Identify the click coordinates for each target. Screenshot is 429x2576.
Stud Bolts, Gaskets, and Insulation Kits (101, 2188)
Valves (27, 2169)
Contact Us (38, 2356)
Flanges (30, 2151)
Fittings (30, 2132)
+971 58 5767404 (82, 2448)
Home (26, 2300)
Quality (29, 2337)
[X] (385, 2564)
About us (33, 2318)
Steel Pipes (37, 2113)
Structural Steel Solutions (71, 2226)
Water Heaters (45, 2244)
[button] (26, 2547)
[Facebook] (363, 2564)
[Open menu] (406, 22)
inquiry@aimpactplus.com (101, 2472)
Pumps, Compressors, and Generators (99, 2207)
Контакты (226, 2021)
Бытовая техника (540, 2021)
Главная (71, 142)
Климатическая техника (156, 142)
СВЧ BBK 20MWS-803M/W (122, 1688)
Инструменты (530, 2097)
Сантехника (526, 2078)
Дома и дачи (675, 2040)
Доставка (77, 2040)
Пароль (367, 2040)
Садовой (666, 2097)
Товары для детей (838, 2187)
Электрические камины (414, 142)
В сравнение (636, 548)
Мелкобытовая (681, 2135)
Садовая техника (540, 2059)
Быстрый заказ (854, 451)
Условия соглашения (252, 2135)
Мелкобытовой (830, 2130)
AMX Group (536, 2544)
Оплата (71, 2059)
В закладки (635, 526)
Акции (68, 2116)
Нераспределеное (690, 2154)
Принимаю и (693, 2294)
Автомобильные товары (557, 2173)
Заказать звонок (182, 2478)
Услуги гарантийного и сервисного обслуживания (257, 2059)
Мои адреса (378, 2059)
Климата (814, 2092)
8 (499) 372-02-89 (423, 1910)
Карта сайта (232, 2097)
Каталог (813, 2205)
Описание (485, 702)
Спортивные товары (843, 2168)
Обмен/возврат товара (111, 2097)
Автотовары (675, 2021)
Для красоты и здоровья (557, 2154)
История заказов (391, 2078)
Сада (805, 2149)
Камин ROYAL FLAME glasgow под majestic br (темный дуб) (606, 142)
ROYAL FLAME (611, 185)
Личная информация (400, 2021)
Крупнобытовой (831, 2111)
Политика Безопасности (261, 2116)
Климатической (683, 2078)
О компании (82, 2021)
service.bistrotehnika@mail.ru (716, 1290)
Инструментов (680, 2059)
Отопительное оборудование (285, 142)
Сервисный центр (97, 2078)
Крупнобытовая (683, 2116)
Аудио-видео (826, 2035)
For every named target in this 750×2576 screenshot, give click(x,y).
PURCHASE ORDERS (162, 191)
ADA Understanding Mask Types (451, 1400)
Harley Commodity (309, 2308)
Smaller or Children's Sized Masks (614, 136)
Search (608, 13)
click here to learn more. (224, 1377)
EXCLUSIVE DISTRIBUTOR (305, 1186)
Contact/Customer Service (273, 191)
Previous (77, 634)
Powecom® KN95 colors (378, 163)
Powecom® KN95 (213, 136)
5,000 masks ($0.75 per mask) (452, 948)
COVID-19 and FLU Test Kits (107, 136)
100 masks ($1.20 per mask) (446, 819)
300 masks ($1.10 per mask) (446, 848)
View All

※ ※ ※

Which lines run from the one holding "Structural Steel Solutions (71, 2226)" through the one holding "Для красоты и здоровья (557, 2154)" in the records above? Repeat them exactly, both included, and nothing more.

### Response below
Structural Steel Solutions (71, 2226)
Water Heaters (45, 2244)
[button] (26, 2547)
[Facebook] (363, 2564)
[Open menu] (406, 22)
inquiry@aimpactplus.com (101, 2472)
Pumps, Compressors, and Generators (99, 2207)
Контакты (226, 2021)
Бытовая техника (540, 2021)
Главная (71, 142)
Климатическая техника (156, 142)
СВЧ BBK 20MWS-803M/W (122, 1688)
Инструменты (530, 2097)
Сантехника (526, 2078)
Дома и дачи (675, 2040)
Доставка (77, 2040)
Пароль (367, 2040)
Садовой (666, 2097)
Товары для детей (838, 2187)
Электрические камины (414, 142)
В сравнение (636, 548)
Мелкобытовая (681, 2135)
Садовая техника (540, 2059)
Быстрый заказ (854, 451)
Условия соглашения (252, 2135)
Мелкобытовой (830, 2130)
AMX Group (536, 2544)
Оплата (71, 2059)
В закладки (635, 526)
Акции (68, 2116)
Нераспределеное (690, 2154)
Принимаю и (693, 2294)
Автомобильные товары (557, 2173)
Заказать звонок (182, 2478)
Услуги гарантийного и сервисного обслуживания (257, 2059)
Мои адреса (378, 2059)
Климата (814, 2092)
8 (499) 372-02-89 (423, 1910)
Карта сайта (232, 2097)
Каталог (813, 2205)
Описание (485, 702)
Спортивные товары (843, 2168)
Обмен/возврат товара (111, 2097)
Автотовары (675, 2021)
Для красоты и здоровья (557, 2154)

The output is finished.